2000/02/24

Miscellaneous Works:祝辞の達人:3


I am very pleased to introduce to you Professor Samuel Otter of the University of California at Berkeley. He is the author of the highly acclaimed book, Melville's Anatomies, published by the University of California Press in 1999 and the winner of the Hennig Cohen Prize awarded by the Melville Society for the best publication in Melville studies in 2000.

Born in New York City in 1956, Professor Otter entered the graduate school of Cornell University in 1982, and received his Ph.D. in English and American Literature in August 1990. I happened to meet him at Cornell in the mid-1980s, taking some of the same classes with such professors as Michael Colacurccio and Henry Louis Gates, Jr. In 1990, Professor Otter began teaching in the English Department of UC-Berkeley, teaching and writing about a range of writers and topics, including Herman Melville, Edgar Allan Poe, Frederick Douglass, "American Short Stories and Novellas," "British and American Poetry of the Nineteenth Century" "American Studies: Literature and History of New York and Philadelphia," "American Studies: Representing Race in 19th and 20th Century United States Culture," to name a few. His administrative experience includes acting as Chair in the English Department and leading a Faculty Search from 2000 to 2001. Moreover, he has served on the editorial boards of such prestigious academic journals as Representations (1997-) and Leviathan: A Journal of Melville Studies (1998-). Most recently, Professor Otter has been part of the executive committee for the Fifth International Conference of the Melville Society to be held in New Bedford, Massachusetts in June, whose focus this year will be "Frederick Douglass and Herman Melville: A Sesquicentennial Celebration." Soon, he will give you a sense of what this groundbreaking conference aims to accomplish as part of his presentation.
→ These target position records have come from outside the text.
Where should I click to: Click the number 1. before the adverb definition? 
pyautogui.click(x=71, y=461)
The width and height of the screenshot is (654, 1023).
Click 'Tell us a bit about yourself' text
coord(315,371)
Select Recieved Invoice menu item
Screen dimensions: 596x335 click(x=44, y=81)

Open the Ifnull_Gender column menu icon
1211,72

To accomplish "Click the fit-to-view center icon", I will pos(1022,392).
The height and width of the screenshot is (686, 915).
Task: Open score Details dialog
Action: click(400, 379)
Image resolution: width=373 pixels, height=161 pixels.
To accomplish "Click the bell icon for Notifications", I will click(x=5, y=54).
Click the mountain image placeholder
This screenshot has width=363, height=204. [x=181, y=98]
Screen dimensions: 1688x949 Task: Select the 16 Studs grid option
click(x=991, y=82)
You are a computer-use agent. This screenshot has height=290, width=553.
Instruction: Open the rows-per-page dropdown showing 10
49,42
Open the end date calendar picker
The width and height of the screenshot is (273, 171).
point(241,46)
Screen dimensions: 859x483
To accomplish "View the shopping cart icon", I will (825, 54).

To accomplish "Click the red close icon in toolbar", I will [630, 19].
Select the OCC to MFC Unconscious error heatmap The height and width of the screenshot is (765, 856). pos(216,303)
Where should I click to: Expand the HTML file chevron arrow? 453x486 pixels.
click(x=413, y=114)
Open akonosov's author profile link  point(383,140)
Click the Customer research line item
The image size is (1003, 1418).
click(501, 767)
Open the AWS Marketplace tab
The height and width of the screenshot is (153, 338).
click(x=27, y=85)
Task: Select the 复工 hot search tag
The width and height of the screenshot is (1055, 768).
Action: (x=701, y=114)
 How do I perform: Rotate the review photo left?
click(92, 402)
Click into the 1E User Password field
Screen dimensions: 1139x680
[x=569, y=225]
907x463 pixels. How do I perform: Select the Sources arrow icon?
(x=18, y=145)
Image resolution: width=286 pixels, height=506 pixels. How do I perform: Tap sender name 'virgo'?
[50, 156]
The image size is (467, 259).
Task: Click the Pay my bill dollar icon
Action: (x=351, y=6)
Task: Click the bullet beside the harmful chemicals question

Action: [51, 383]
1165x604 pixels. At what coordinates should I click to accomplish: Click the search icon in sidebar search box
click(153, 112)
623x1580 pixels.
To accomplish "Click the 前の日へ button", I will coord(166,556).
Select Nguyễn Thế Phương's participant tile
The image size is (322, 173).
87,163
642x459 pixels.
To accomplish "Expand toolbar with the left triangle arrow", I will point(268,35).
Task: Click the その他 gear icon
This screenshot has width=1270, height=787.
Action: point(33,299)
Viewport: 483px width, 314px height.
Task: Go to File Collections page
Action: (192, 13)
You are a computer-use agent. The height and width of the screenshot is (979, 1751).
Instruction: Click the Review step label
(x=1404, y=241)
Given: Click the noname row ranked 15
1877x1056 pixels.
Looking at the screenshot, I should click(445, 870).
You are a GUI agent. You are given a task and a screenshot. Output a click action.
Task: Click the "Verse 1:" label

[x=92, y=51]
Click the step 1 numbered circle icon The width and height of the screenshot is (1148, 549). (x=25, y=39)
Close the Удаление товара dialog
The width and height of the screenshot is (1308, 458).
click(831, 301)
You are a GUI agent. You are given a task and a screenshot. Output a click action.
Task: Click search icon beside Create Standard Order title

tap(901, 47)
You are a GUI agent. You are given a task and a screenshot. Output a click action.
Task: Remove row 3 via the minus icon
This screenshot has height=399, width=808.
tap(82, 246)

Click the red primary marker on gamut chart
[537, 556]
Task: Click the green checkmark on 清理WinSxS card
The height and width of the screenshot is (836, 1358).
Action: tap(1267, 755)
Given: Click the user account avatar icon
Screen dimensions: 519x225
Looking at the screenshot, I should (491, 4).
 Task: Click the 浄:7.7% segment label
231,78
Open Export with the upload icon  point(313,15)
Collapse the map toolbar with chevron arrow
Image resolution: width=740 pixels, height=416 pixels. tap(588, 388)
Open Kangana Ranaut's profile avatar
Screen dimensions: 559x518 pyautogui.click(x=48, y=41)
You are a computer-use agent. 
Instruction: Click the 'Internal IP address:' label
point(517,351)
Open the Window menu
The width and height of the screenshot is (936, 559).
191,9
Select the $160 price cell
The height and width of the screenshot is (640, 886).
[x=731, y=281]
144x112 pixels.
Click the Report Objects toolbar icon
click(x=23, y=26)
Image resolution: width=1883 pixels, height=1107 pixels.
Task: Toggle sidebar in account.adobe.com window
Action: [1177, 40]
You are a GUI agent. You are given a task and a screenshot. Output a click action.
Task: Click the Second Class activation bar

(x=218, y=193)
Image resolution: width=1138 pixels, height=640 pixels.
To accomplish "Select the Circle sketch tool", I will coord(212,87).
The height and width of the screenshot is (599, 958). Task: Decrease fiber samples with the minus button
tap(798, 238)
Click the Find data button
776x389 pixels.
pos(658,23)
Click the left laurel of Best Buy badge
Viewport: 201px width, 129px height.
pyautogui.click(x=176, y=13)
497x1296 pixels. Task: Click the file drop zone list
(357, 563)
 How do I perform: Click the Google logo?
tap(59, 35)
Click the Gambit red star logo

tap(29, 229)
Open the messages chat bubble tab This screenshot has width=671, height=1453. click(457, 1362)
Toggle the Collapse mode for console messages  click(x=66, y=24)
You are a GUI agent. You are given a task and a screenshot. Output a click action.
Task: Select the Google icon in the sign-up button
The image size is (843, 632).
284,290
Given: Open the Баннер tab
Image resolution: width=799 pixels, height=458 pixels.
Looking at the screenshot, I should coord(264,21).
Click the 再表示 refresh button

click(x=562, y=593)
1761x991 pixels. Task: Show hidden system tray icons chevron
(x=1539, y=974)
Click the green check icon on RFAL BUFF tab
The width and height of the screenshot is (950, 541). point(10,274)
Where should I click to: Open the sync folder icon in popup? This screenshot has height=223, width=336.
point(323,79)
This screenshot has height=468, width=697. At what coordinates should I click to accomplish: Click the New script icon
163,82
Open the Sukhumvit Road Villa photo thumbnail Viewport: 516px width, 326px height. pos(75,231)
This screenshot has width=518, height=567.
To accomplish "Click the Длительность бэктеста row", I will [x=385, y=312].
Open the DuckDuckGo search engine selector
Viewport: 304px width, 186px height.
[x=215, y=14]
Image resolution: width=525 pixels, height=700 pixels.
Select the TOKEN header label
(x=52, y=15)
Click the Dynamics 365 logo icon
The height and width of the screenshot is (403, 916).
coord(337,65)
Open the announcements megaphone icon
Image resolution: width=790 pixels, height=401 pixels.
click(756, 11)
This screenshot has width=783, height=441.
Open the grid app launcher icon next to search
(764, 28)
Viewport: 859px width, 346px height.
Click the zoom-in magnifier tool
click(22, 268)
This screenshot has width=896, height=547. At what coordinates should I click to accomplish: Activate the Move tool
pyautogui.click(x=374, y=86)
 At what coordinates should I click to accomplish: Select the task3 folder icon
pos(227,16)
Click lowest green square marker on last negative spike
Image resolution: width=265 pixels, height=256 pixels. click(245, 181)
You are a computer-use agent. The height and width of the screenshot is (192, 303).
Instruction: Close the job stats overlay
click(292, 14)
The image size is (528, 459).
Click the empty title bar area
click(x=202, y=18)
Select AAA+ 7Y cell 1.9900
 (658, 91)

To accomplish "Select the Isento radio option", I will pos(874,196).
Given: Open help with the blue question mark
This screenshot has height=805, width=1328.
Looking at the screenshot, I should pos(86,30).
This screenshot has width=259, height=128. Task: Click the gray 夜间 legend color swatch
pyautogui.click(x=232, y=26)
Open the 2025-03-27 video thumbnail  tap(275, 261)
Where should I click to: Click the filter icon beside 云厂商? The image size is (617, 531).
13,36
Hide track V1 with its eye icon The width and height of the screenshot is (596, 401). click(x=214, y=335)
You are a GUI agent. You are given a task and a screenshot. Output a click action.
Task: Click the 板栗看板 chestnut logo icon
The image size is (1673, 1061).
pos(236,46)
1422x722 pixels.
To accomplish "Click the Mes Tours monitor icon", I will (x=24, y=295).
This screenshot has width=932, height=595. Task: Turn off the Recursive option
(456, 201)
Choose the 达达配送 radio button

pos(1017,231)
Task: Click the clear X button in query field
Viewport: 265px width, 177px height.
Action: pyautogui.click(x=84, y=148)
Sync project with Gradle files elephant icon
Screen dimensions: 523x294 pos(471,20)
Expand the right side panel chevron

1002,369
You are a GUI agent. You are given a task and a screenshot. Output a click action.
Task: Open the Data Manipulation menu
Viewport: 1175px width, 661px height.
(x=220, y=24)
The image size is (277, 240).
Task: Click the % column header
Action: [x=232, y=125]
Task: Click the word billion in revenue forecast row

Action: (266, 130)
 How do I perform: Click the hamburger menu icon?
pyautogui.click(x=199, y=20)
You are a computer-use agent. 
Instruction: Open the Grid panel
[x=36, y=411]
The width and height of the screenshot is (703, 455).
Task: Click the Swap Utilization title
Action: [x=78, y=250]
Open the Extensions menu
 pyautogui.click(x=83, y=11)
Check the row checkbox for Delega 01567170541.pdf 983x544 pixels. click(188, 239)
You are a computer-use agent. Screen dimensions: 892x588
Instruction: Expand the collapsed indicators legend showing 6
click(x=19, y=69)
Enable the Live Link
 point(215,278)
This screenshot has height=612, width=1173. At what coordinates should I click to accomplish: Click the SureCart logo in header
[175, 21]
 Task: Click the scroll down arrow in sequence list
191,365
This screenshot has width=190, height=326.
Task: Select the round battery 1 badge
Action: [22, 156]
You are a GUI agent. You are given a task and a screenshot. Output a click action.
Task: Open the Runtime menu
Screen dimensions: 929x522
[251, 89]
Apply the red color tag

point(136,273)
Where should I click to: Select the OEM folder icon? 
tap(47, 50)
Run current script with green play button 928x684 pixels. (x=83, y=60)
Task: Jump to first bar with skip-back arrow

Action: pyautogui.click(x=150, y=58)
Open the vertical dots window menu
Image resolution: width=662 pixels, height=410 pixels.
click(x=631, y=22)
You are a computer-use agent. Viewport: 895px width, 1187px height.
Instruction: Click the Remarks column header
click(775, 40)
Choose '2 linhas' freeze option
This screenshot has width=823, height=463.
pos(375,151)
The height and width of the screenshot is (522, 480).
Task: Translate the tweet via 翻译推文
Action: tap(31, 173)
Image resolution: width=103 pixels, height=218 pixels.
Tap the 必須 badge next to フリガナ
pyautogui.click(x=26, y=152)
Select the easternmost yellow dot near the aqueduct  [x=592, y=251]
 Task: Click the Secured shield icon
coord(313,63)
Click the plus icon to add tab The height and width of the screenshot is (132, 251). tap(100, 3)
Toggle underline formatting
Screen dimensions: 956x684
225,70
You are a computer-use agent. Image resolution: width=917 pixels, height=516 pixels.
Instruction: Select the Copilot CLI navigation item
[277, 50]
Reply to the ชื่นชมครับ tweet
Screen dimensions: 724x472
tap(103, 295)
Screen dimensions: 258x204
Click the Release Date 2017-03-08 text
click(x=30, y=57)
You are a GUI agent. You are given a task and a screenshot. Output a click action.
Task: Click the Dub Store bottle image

At this time, Professor Otter is working on several new books, tentatively entitled Philadelphia Stories and Pieces and Parts: The Quest for the Literary in Melville. He has been co-editing numerous works as well, including Frederick Douglass and Herman Melville: Essays in Relation, the special Michael Rogin issue of Representations 84 (March 2004), and the special Melville and Disability issue of Leviathan (2005).

This is Professor Otter's first visit to Japan, and he is here thanks to his partner Professor Caverlee Cary who teaches Geographical Information Science at UC-Berkeley. When I learned that he was accompanying Professor Cary on her way to a conference at Kyoto University to give a paper on "The Possibility of GIS (Geographical Information System) / RS (Remote Sensing) Technology in Historical Studies and Mapping" on March 24, 2005, I asked Professor Otter if he could find the time to give a lecture for us at the monthly meeting of our Society. I'm very gratified that he is here today, having very generously accepted this offer.

Before turning the lectern over to Professor Otter, let me briefly explain the unusual threefold structure of today's presentation. As avid readers of Professor Otter's writings probably already know, his work is deeply informed by a variety of writers and topics and disciplines. A quick glance at Melville's Anatomies will quickly reveal the extent to which he is familiar not only with Melville but also with Melville's contemporaries, including Lydia Maria Child, Frederick Douglass, Fanny Fern, Donald Grant Mitchell, and George W. Curtis. Since our Society has to date sponsored other Melville lectures by Professor Robert Lee and Professor Toshio Yagi, I thought that this would be a good opportunity to do something a bit different. I asked Professor Otter to discuss Melville while demonstrating the multi-layered approach and structure of his American literary and cultural scholarship, giving us the chance not only to enjoy Melville's anatomies but also to glimpse into the inner workings of Professor Otter's own scholarly anatomies. That is why today's lecture is made up of three sections, beginning first of all with a talk on Melville's Moby-Dick in the post-9.11 political milieu; going on to give a few notes on the upcoming Melville-Douglass Conference; and concluding with introductory remarks about his project on Philadelphia literature, with a focus on the postmodern African American writer John Edgar Wideman.

So now, let me turn the discussion over to you, Professor Otter.